Abstract

Objectives: Terminal interruption of the reflux source (TIRS) is purported to be a viable method of treating chronic venous ulcers through the temporary reduction of venous hypertension. This technique involves the injection of foam sclerotherapy into venous branches in close proximity to the ulcer bed under ultrasound guidance. This systematic review aims to provide an understanding of the body of published evidence on the value of TIRS in the management of chronic venous ulceration. Methods: A search strategy encompassing MEDLINE, Scopus, the Cochrane database and Google Scholar was developed to identify peer-reviewed articles published prior to April 2018. The search terms used were as follows: ‘venous’, ‘ulcer’, ‘sclerotherapy’, ‘terminal interruption reflux source’, and ‘TIRS’. The Preferred Reporting Items for Systematic Reviews and Meta-Analyses (PRISMA) 2009 guidelines were followed for data selection and extraction.
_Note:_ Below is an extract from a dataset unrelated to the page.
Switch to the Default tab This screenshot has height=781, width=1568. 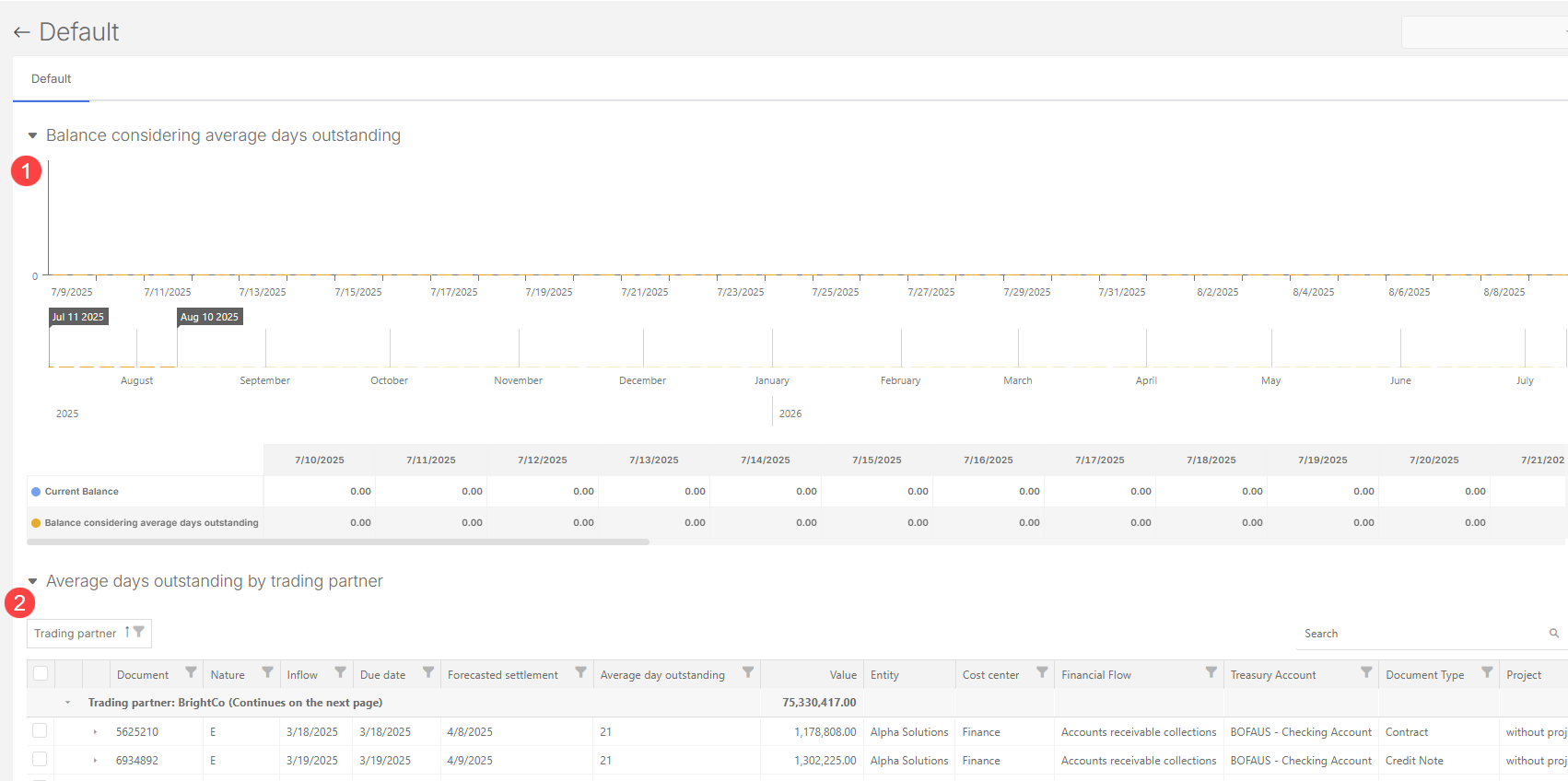[51, 79]
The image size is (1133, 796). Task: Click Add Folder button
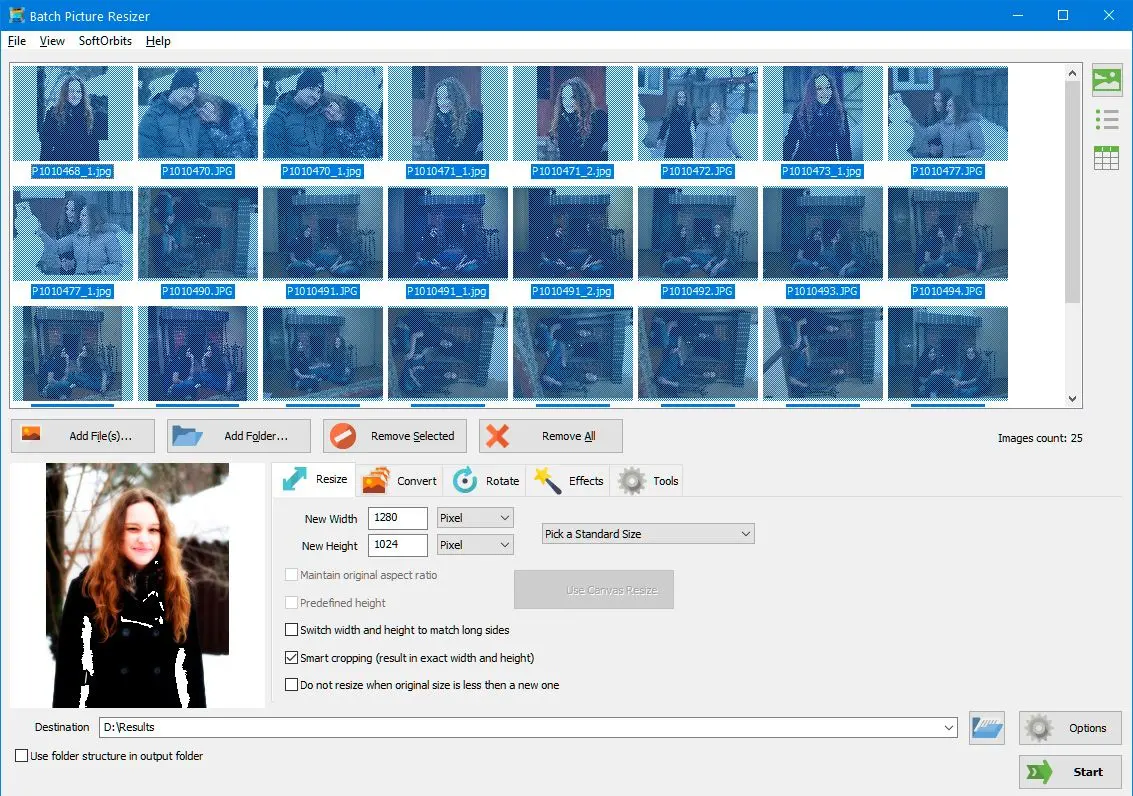(238, 436)
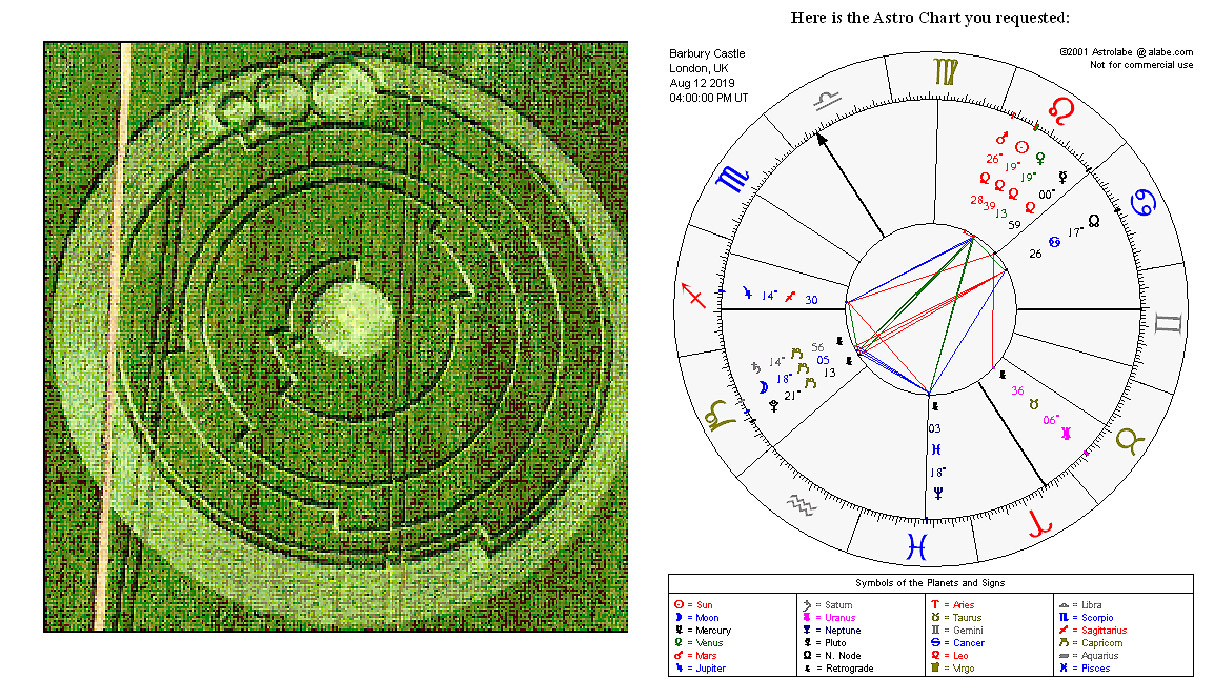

Results: 3 published articles pertaining to TIRS were identified. 2 studies consisted of case series of 6-14 patients who were treated with ultrasound guided foam injection, followed by compression. 1 randomised controlled trial compared compression alone (n=11) with ultrasound guided microphlebectomy and compression (n=9). Healing time ranged from 6-16 weeks in the case series. Ulcer size reduction was significantly lower in the microphlebectomy cohort in the RCT. Conclusion: There exists a paucity of evidence regarding the utility of TIRS in the management of chronic venous ulceration. A randomized clinical trial is required to eludicate the role of this treatment option.